**The data:**
======

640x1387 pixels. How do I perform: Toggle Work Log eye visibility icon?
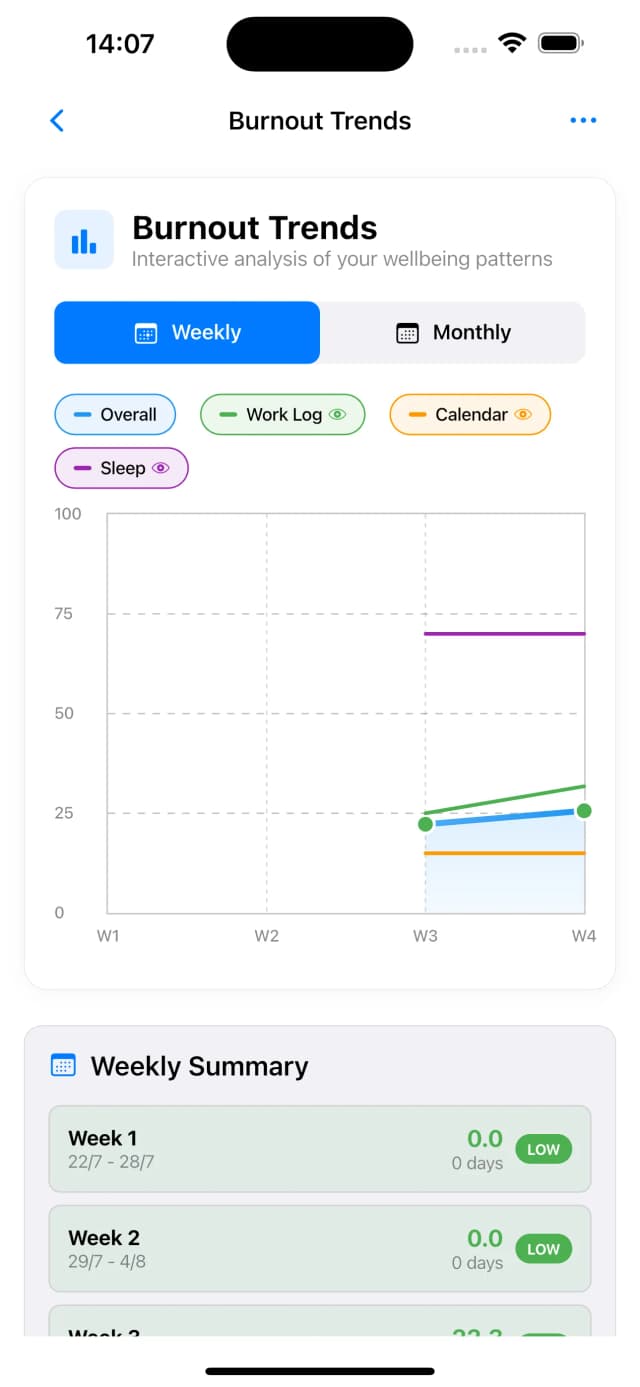coord(338,415)
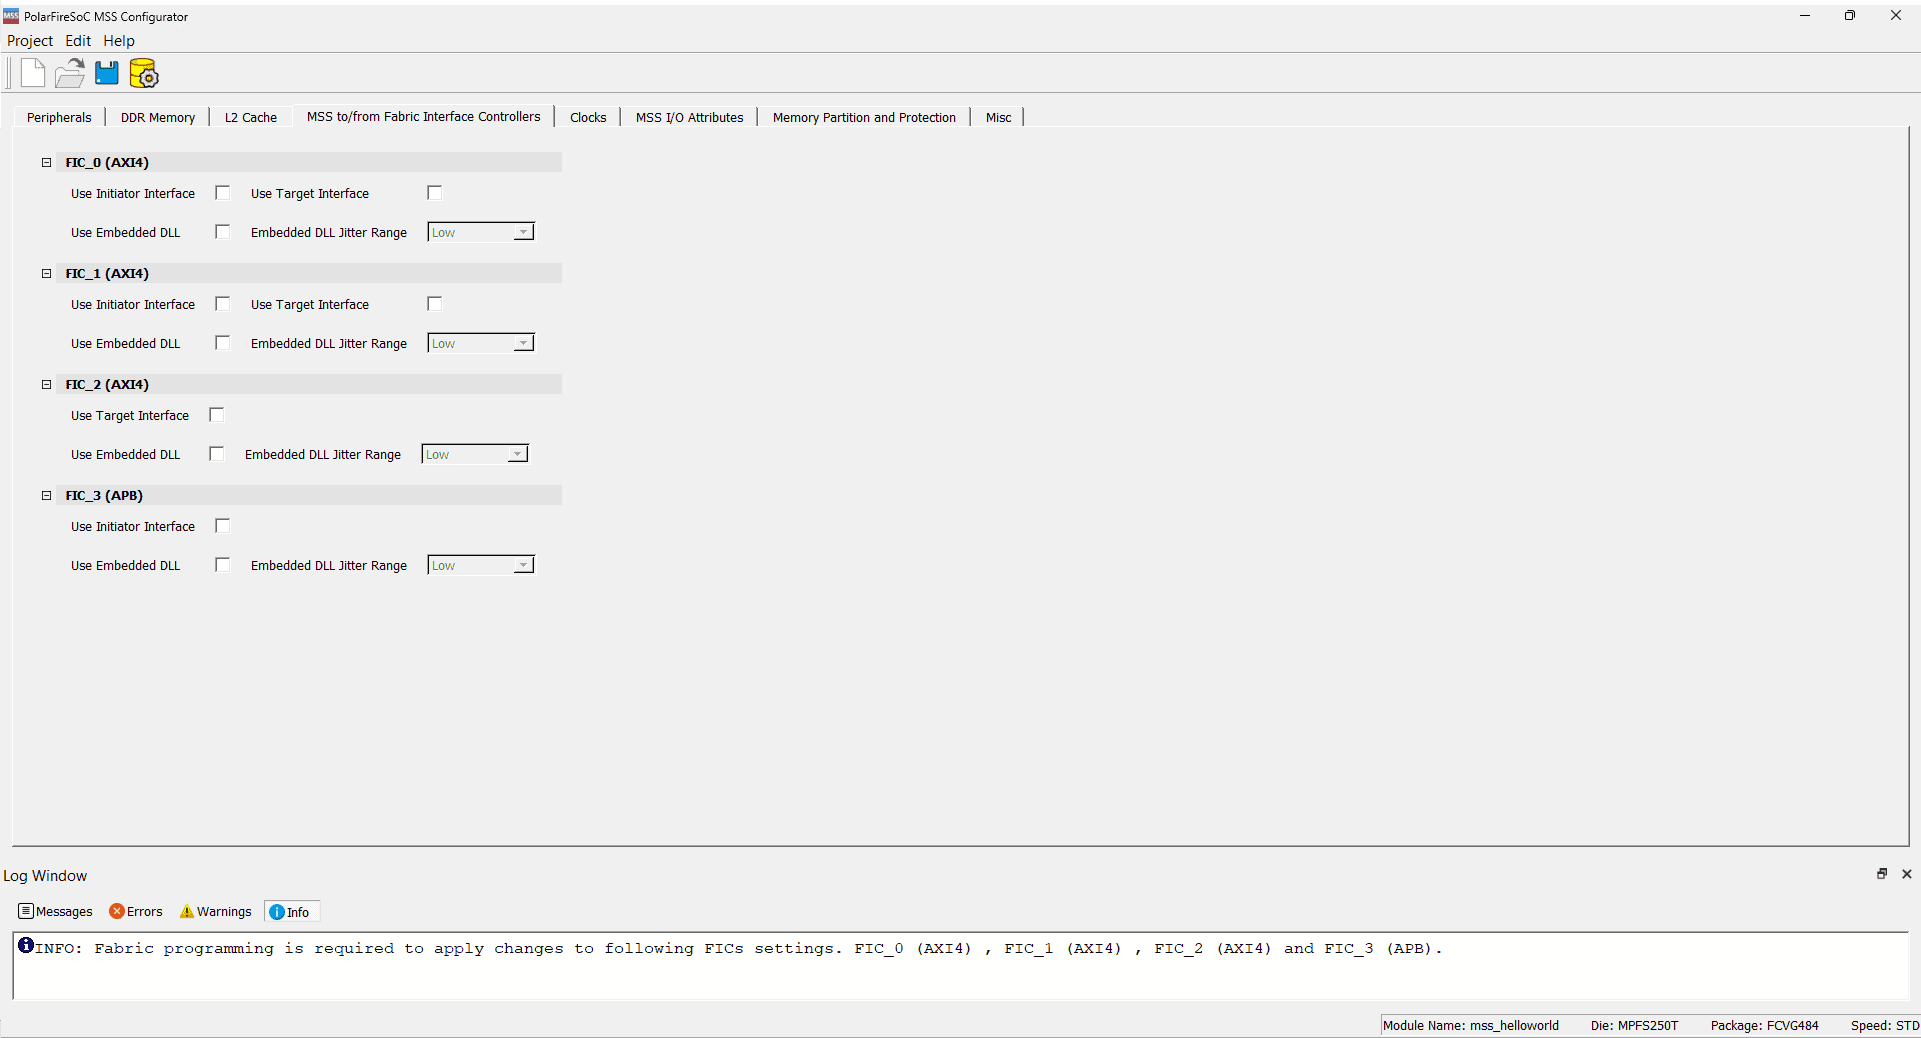The image size is (1921, 1038).
Task: Close the Log Window panel
Action: [x=1906, y=874]
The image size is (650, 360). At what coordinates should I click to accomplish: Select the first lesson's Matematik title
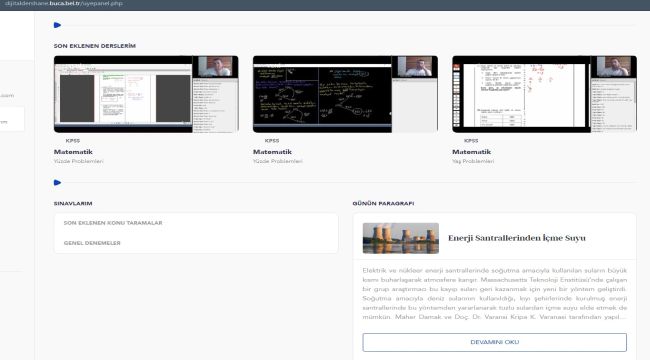pos(73,152)
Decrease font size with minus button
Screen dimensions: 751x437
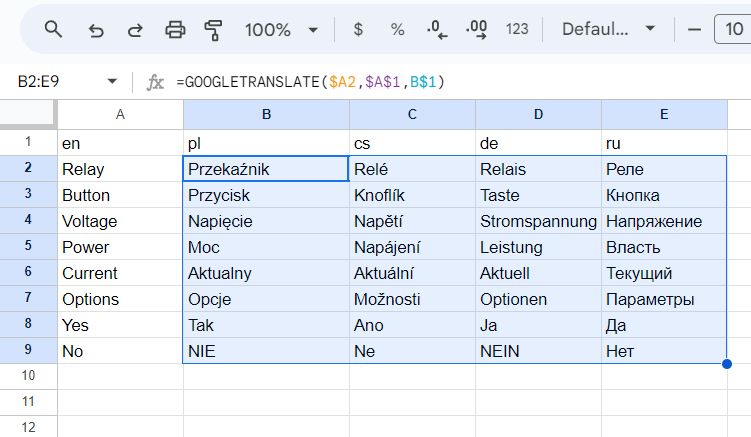point(694,30)
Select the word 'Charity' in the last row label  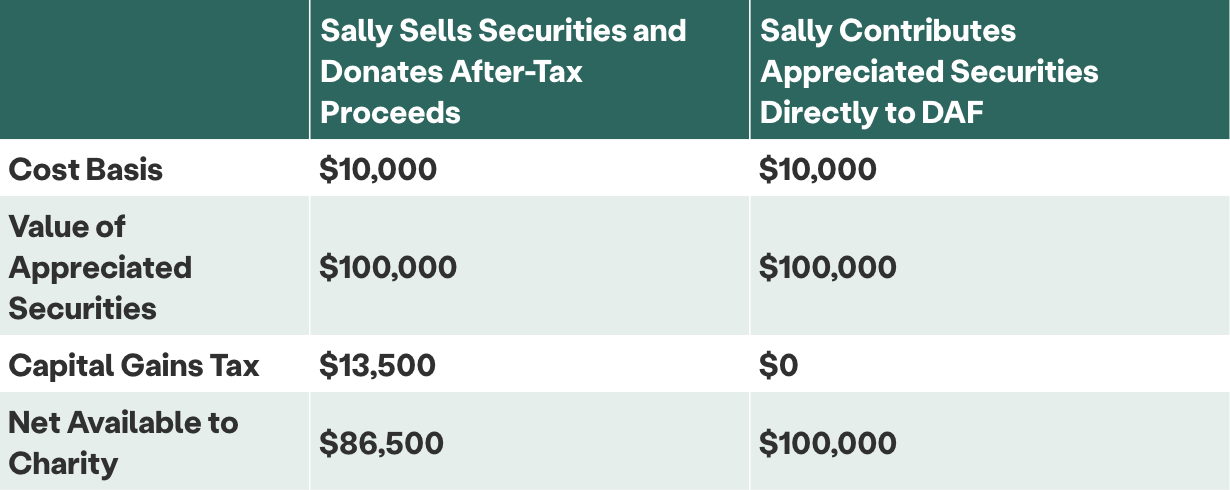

======

**Work item:**
Type out all of the records exactly, leaving out any picture.

**Output of the exercise:**
640x1387 pixels. How do I perform: Toggle Work Log eye visibility icon?
coord(338,415)
The image size is (1921, 1038).
Task: Close the Log Window panel
Action: [x=1906, y=874]
The image size is (650, 360). At what coordinates should I click to accomplish: Select the first lesson's Matematik title
pos(73,152)
Decrease font size with minus button
Screen dimensions: 751x437
point(694,30)
Select the word 'Charity' in the last row label  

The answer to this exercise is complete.